## ENUNCIADO DA TAREFA
Reproduza todas as linhas abaixo sem qualquer alteração, deixando as imagens de fora.

—————

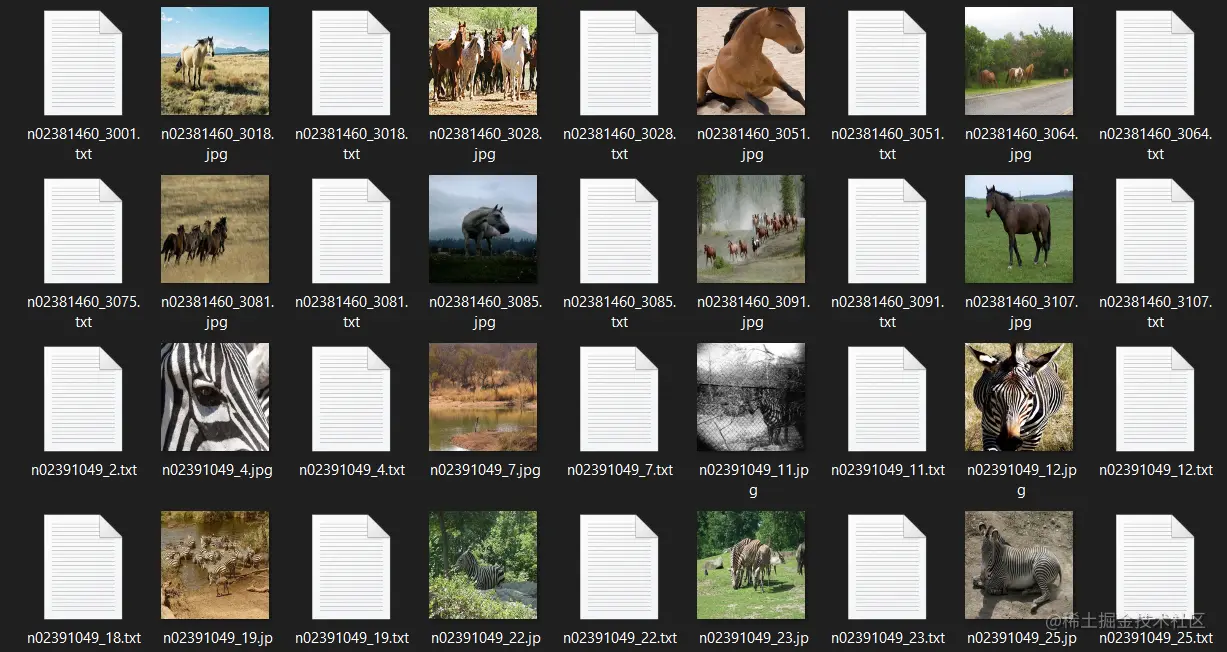Open the n02391049_2.txt document icon
Viewport: 1227px width, 652px height.
tap(83, 397)
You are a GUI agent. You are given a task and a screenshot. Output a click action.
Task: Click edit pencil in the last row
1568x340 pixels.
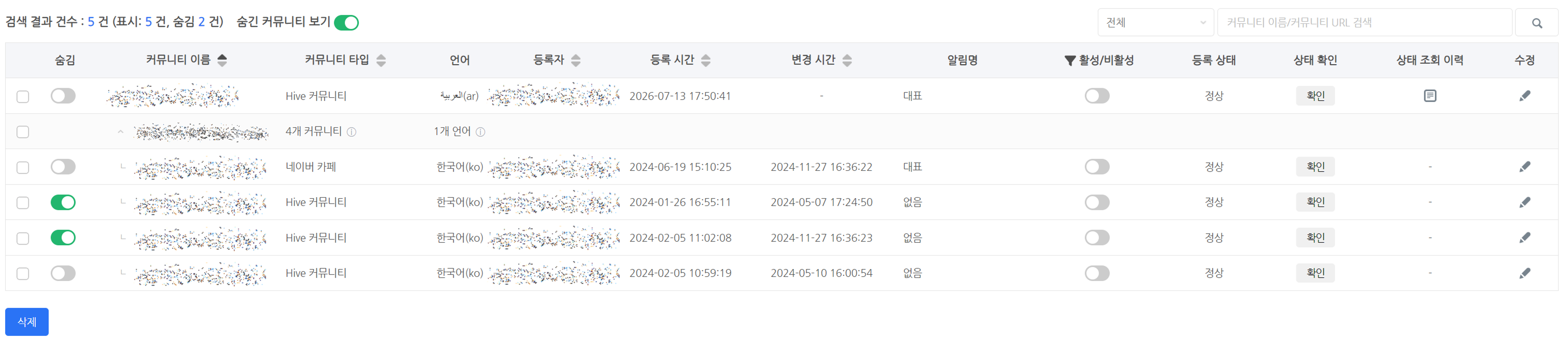[1524, 273]
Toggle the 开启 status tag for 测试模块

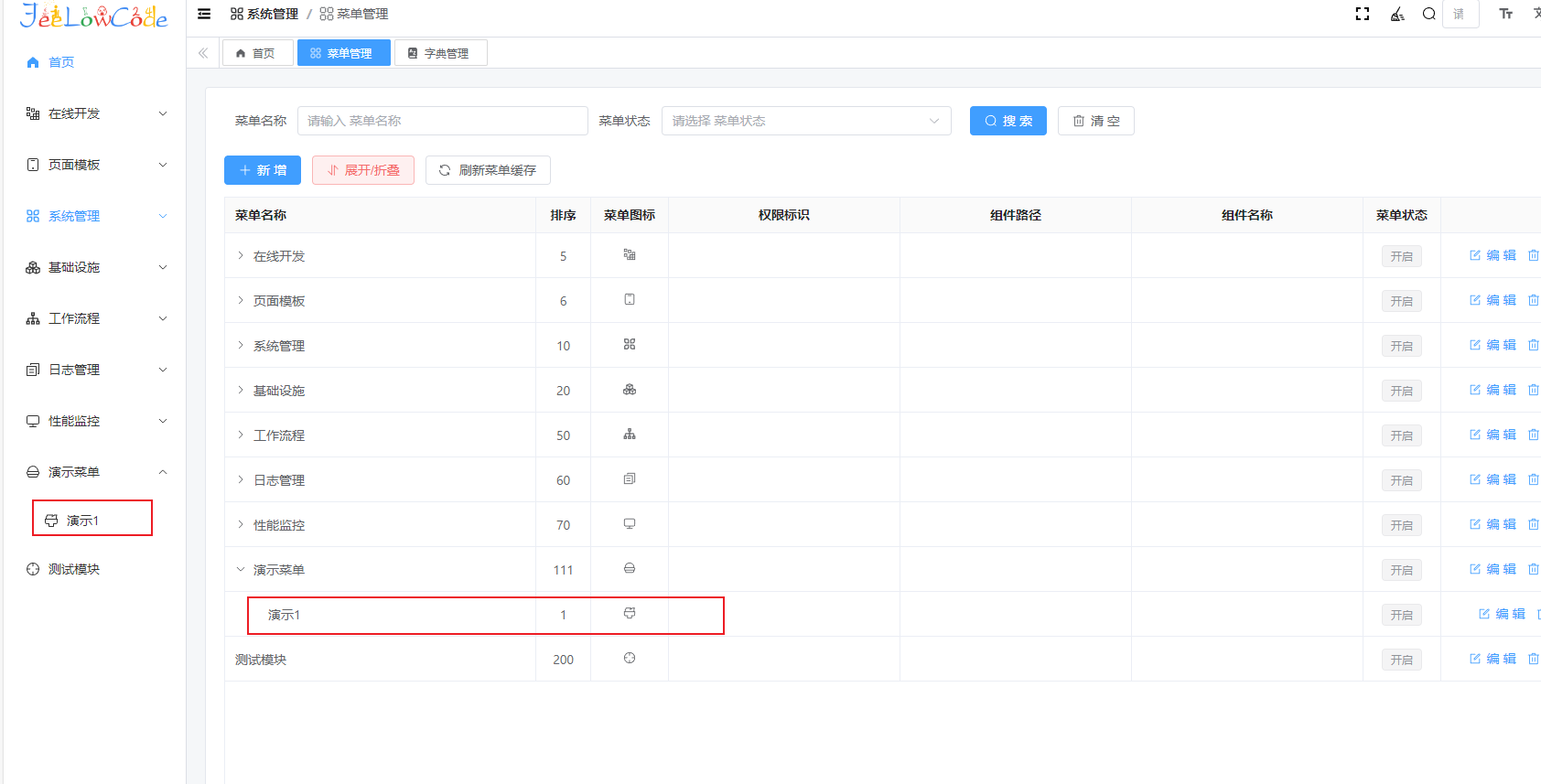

—————

## RESULTADO DA TAREFA
Open the n02391049_2.txt document icon
Viewport: 1227px width, 652px height.
tap(83, 397)
You are a GUI agent. You are given a task and a screenshot. Output a click action.
Task: Click edit pencil in the last row
1568x340 pixels.
[1524, 273]
Toggle the 开启 status tag for 测试模块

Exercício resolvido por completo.